[PATCH 08/25] drm/amdkfd: fix zero reading of VMID and PASID for Hawaii
Felix Kuehling
Felix.Kuehling at amd.com
Thu Jul 12 02:32:51 UTC 2018
From: Lan Xiao <Lan.Xiao at amd.com>
Upon VM Fault, the VMID and PASID written by HW are zeros in
Hawaii. Instead of reading from ih_ring_entry, read directly
from the registers.
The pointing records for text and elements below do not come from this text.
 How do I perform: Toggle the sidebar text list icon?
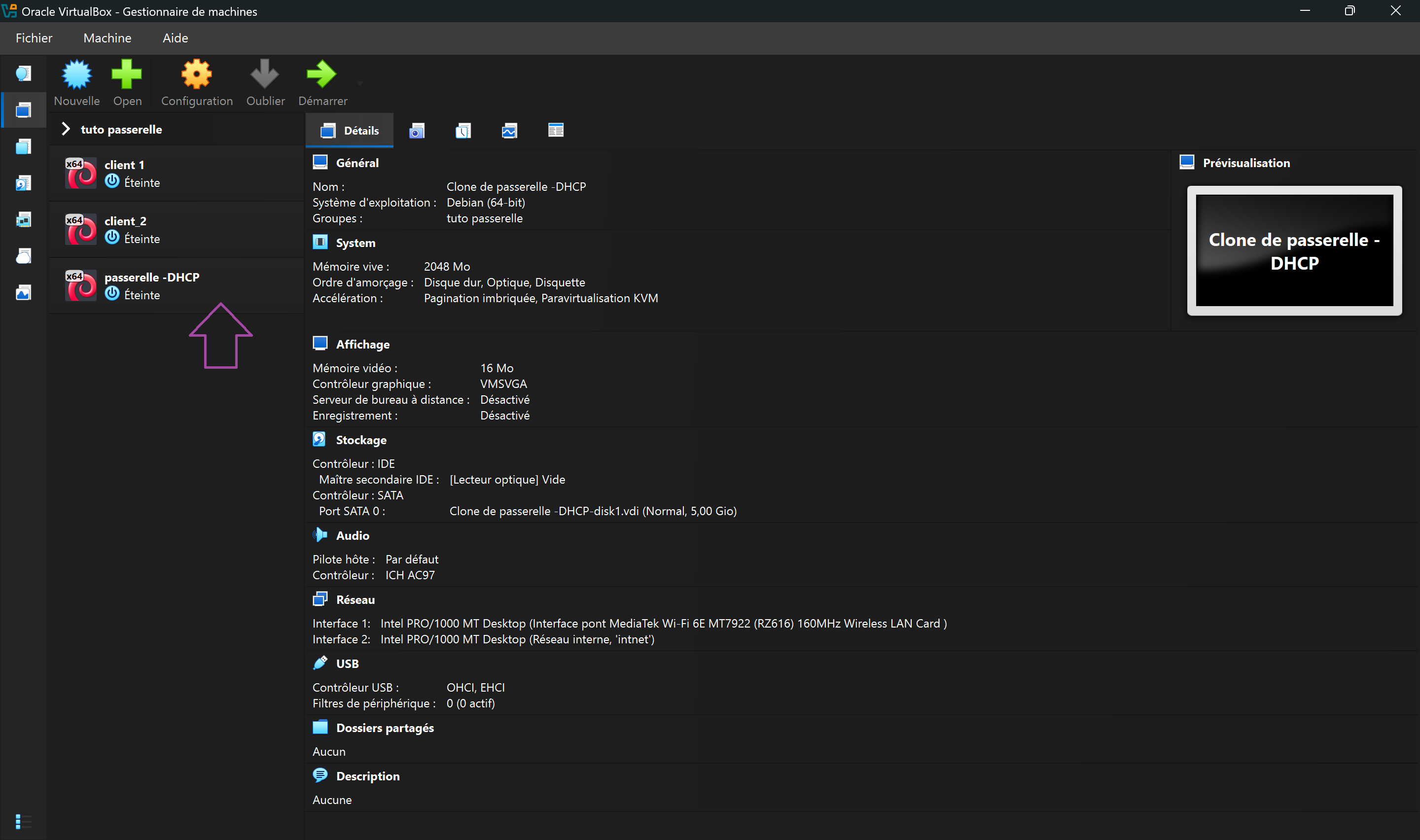(x=23, y=821)

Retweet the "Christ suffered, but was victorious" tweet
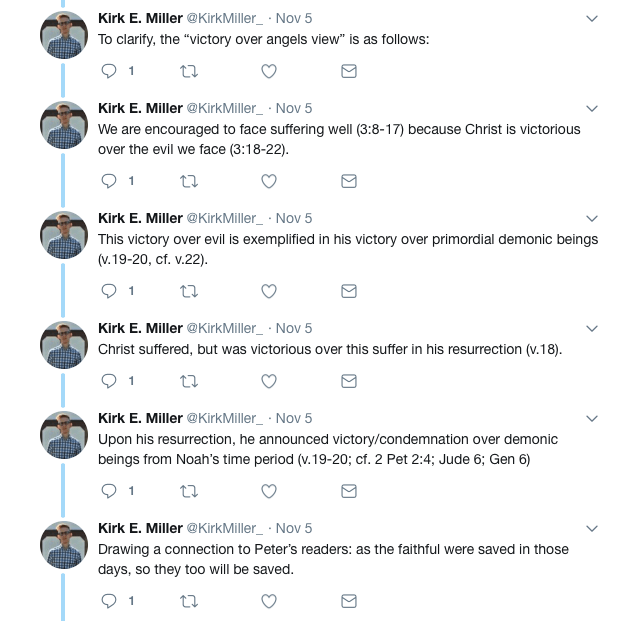pos(187,381)
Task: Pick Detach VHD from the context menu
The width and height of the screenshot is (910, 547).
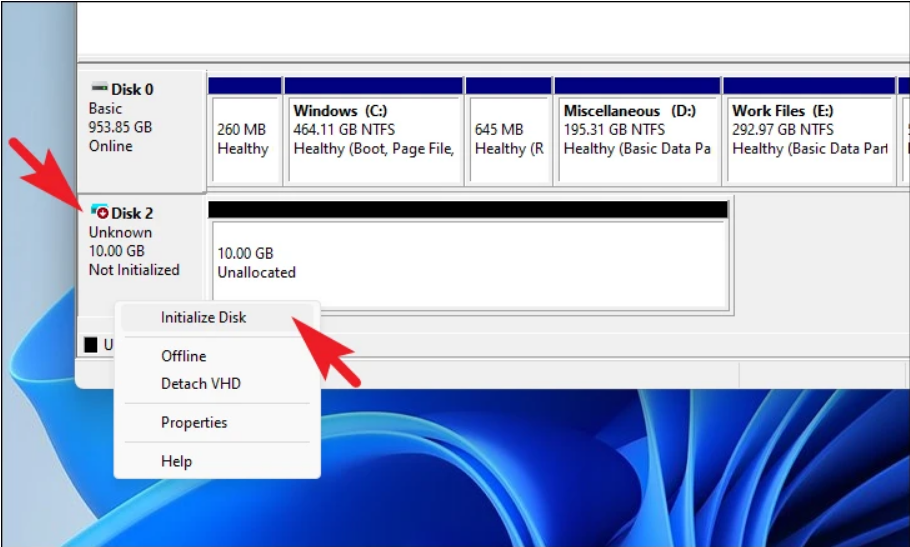Action: coord(200,384)
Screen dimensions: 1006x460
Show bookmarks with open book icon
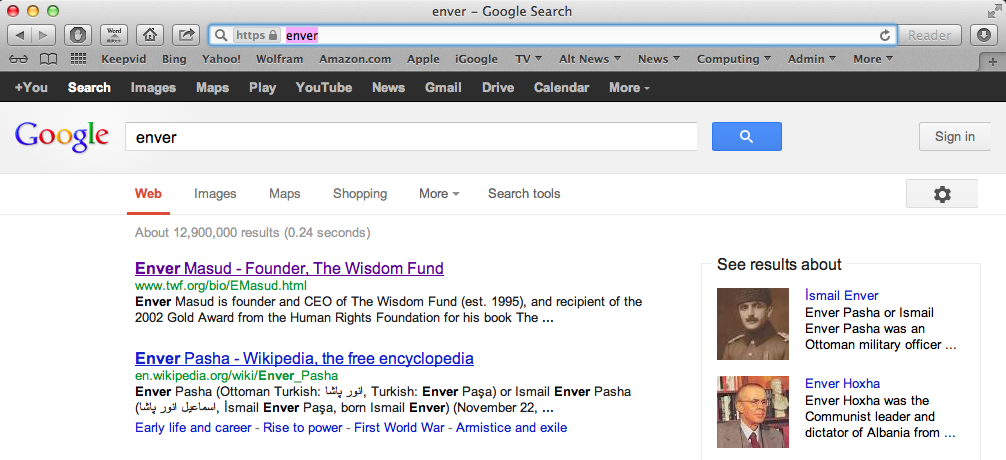pos(48,59)
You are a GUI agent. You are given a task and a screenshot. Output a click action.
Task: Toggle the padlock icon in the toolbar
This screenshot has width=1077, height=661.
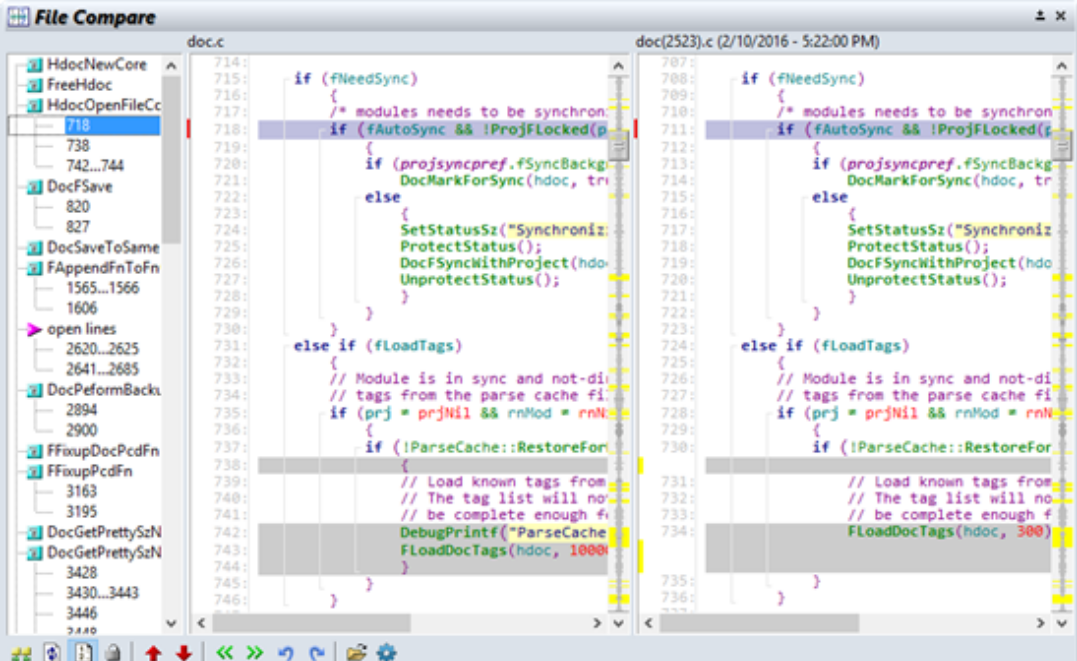click(113, 652)
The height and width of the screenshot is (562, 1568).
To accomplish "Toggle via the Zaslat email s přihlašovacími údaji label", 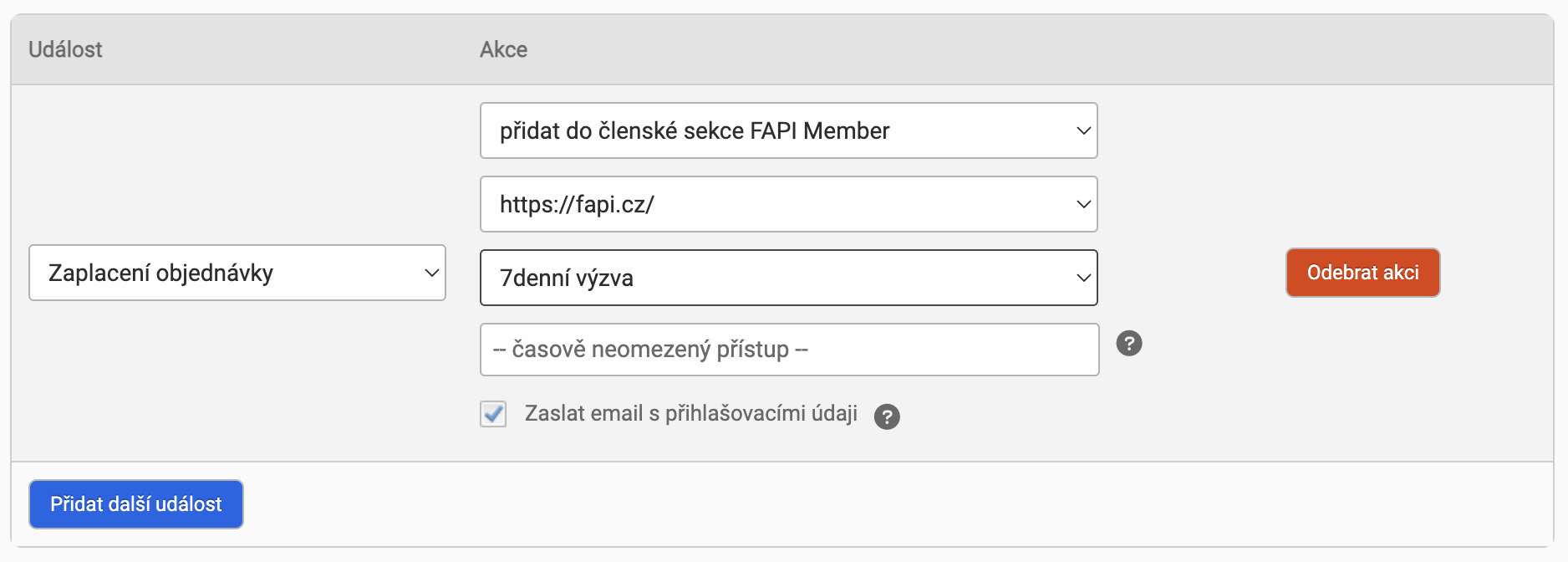I will point(691,413).
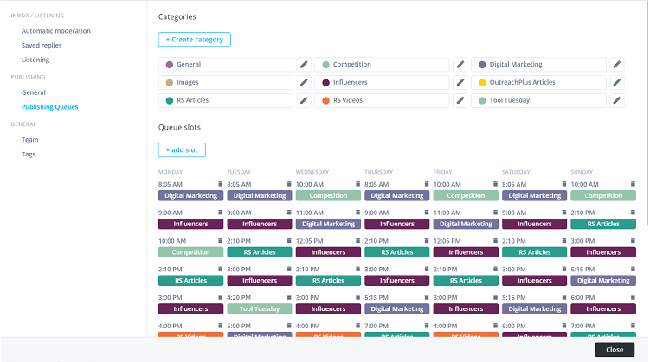Screen dimensions: 648x362
Task: Open edit for OutreachPlus Articles category
Action: point(617,82)
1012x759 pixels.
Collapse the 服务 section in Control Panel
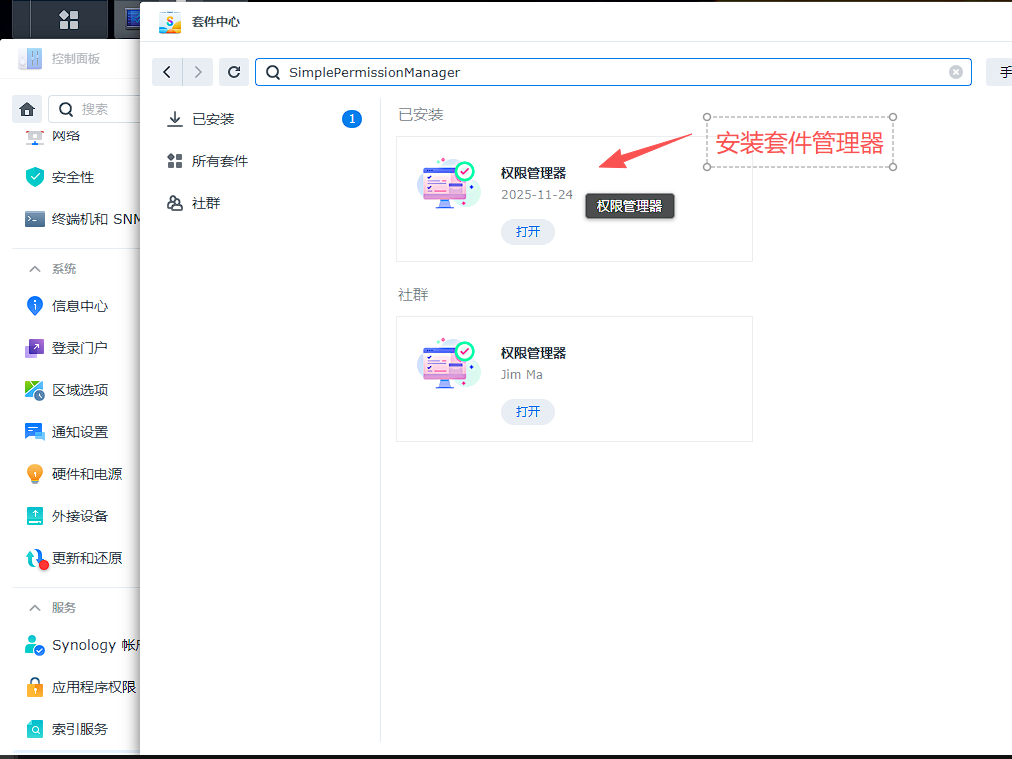click(35, 608)
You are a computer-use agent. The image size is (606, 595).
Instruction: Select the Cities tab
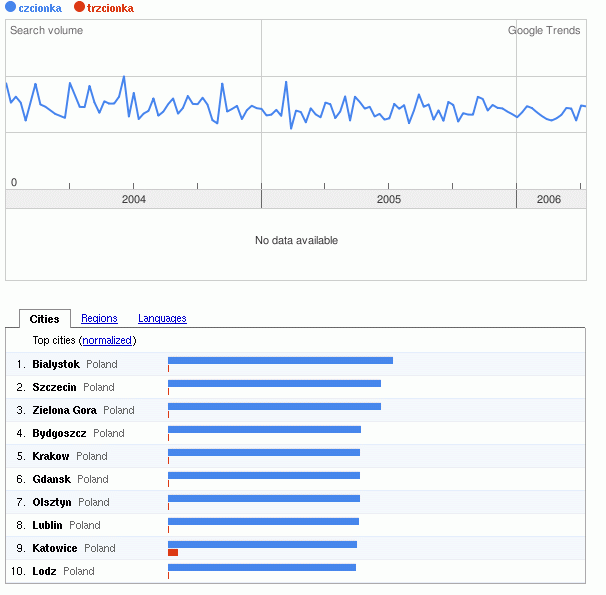pyautogui.click(x=44, y=319)
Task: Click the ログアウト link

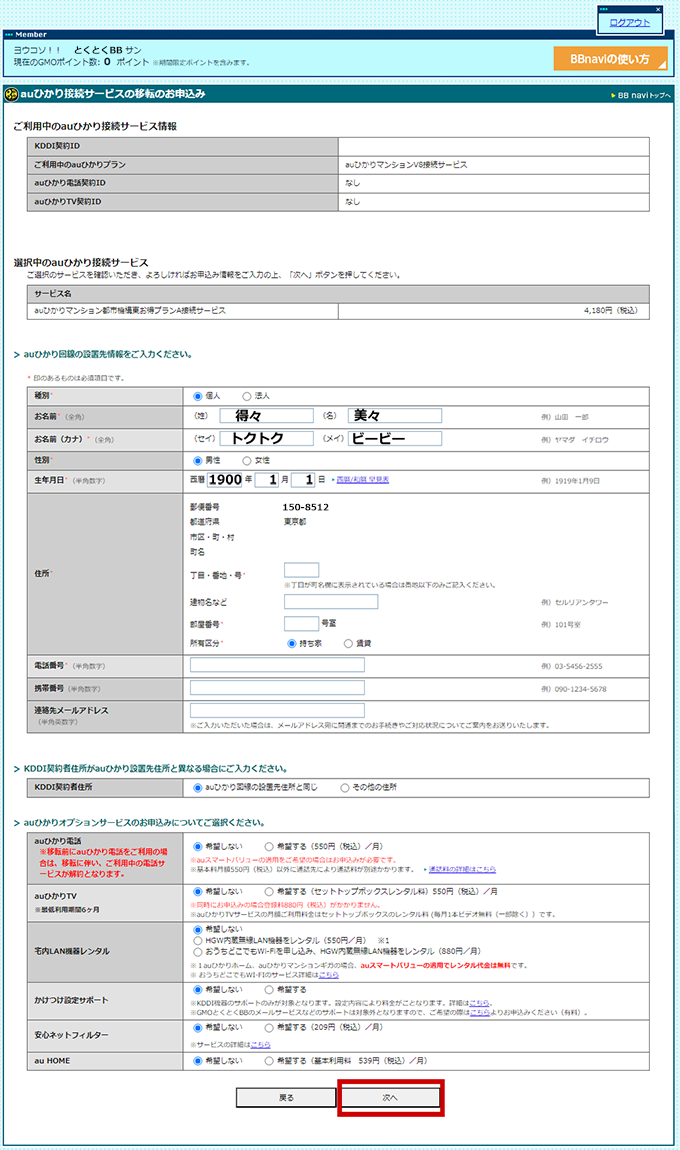Action: tap(630, 23)
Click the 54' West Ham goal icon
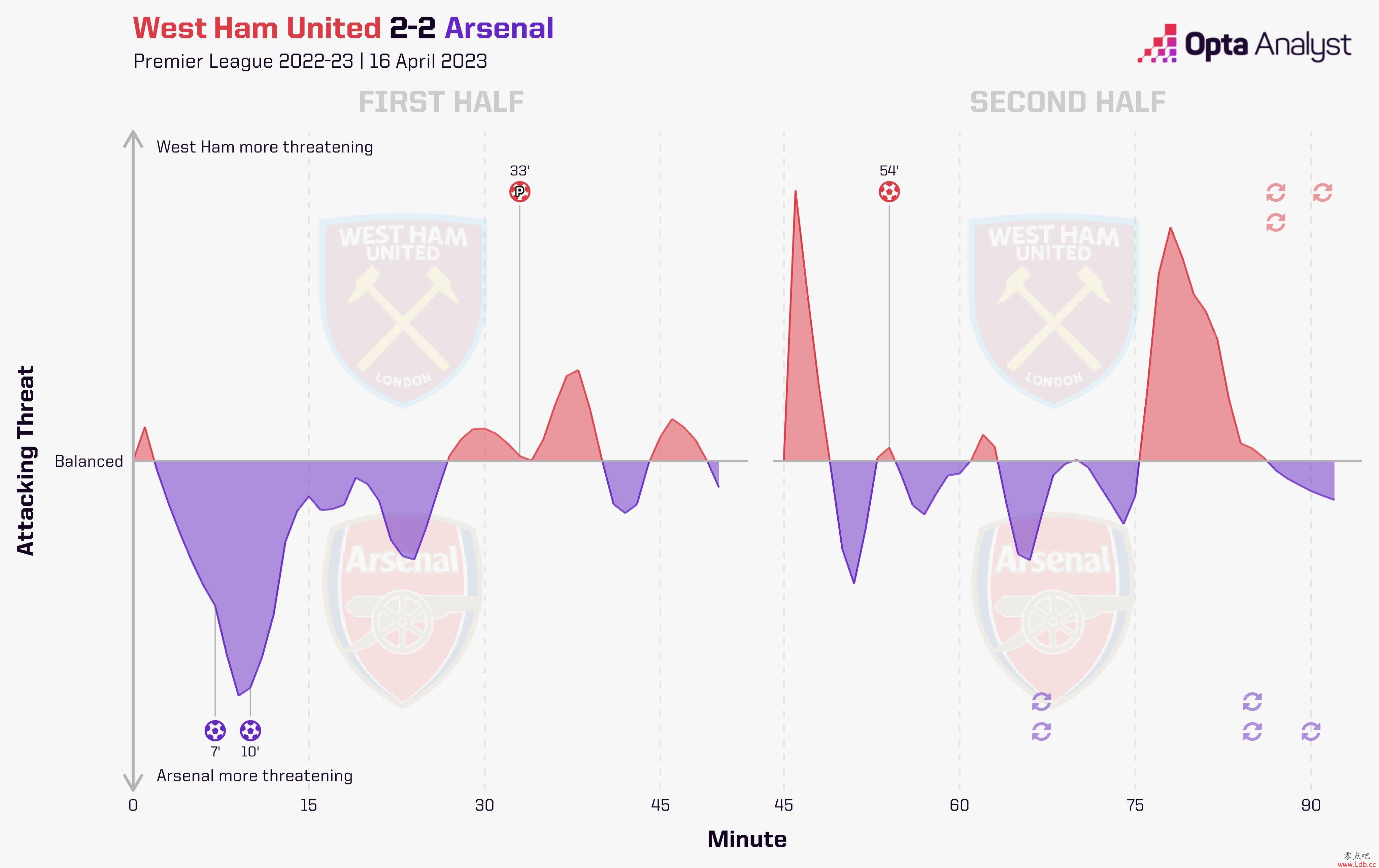Image resolution: width=1379 pixels, height=868 pixels. (889, 191)
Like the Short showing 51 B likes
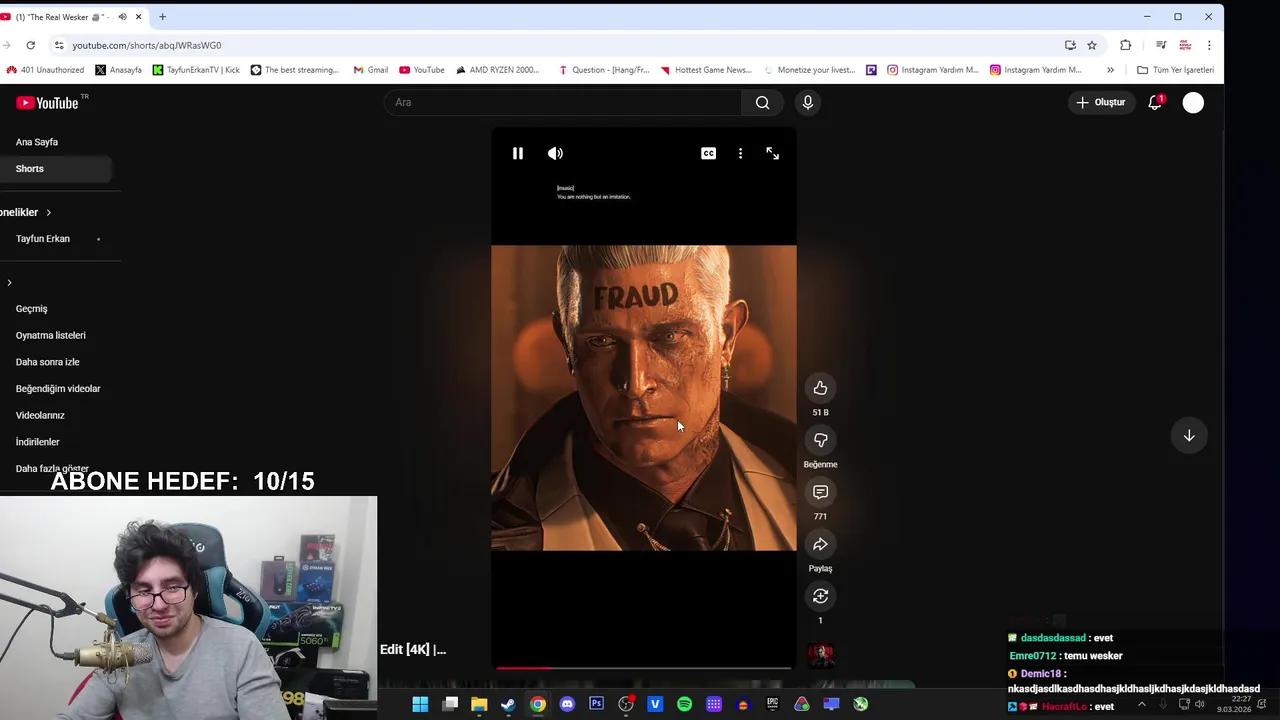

This workaround fix the soft hang issues
caused by mishandled VM Fault in Hawaii.
Signed-off-by: Lan Xiao <Lan.Xiao at amd.com>
Signed-off-by: Felix Kuehling <Felix.Kuehling at amd.com>
---
drivers/gpu/drm/amd/amdgpu/amdgpu_amdkfd_gfx_v7.c | 20 +++++++++++++++-
drivers/gpu/drm/amd/amdkfd/cik_event_interrupt.c | 29 ++++++++++++++++++++++-
drivers/gpu/drm/amd/amdkfd/kfd_device.c | 14 +++++++++--
drivers/gpu/drm/amd/amdkfd/kfd_int_process_v9.c | 4 +++-
drivers/gpu/drm/amd/amdkfd/kfd_interrupt.c | 6 +++--
drivers/gpu/drm/amd/amdkfd/kfd_priv.h | 9 ++++---
drivers/gpu/drm/amd/include/kgd_kfd_interface.h | 5 ++++
7 files changed, 77 insertions(+), 10 deletions(-)
diff --git a/drivers/gpu/drm/amd/amdgpu/amdgpu_amdkfd_gfx_v7.c b/drivers/gpu/drm/amd/amdgpu/amdgpu_amdkfd_gfx_v7.c
index 5364e22..87fcdfd 100644
--- a/drivers/gpu/drm/amd/amdgpu/amdgpu_amdkfd_gfx_v7.c
+++ b/drivers/gpu/drm/amd/amdgpu/amdgpu_amdkfd_gfx_v7.c
@@ -145,6 +145,7 @@ static void set_vm_context_page_table_base(struct kgd_dev *kgd, uint32_t vmid,
uint32_t page_table_base);
static int invalidate_tlbs(struct kgd_dev *kgd, uint16_t pasid);
static int invalidate_tlbs_vmid(struct kgd_dev *kgd, uint16_t vmid);
+static uint32_t read_vmid_from_vmfault_reg(struct kgd_dev *kgd);
/* Because of REG_GET_FIELD() being used, we put this function in the
* asic specific file.
@@ -216,7 +217,8 @@ static const struct kfd2kgd_calls kfd2kgd = {
.invalidate_tlbs = invalidate_tlbs,
.invalidate_tlbs_vmid = invalidate_tlbs_vmid,
.submit_ib = amdgpu_amdkfd_submit_ib,
- .get_vm_fault_info = amdgpu_amdkfd_gpuvm_get_vm_fault_info
+ .get_vm_fault_info = amdgpu_amdkfd_gpuvm_get_vm_fault_info,
+ .read_vmid_from_vmfault_reg = read_vmid_from_vmfault_reg
};
struct kfd2kgd_calls *amdgpu_amdkfd_gfx_7_get_functions(void)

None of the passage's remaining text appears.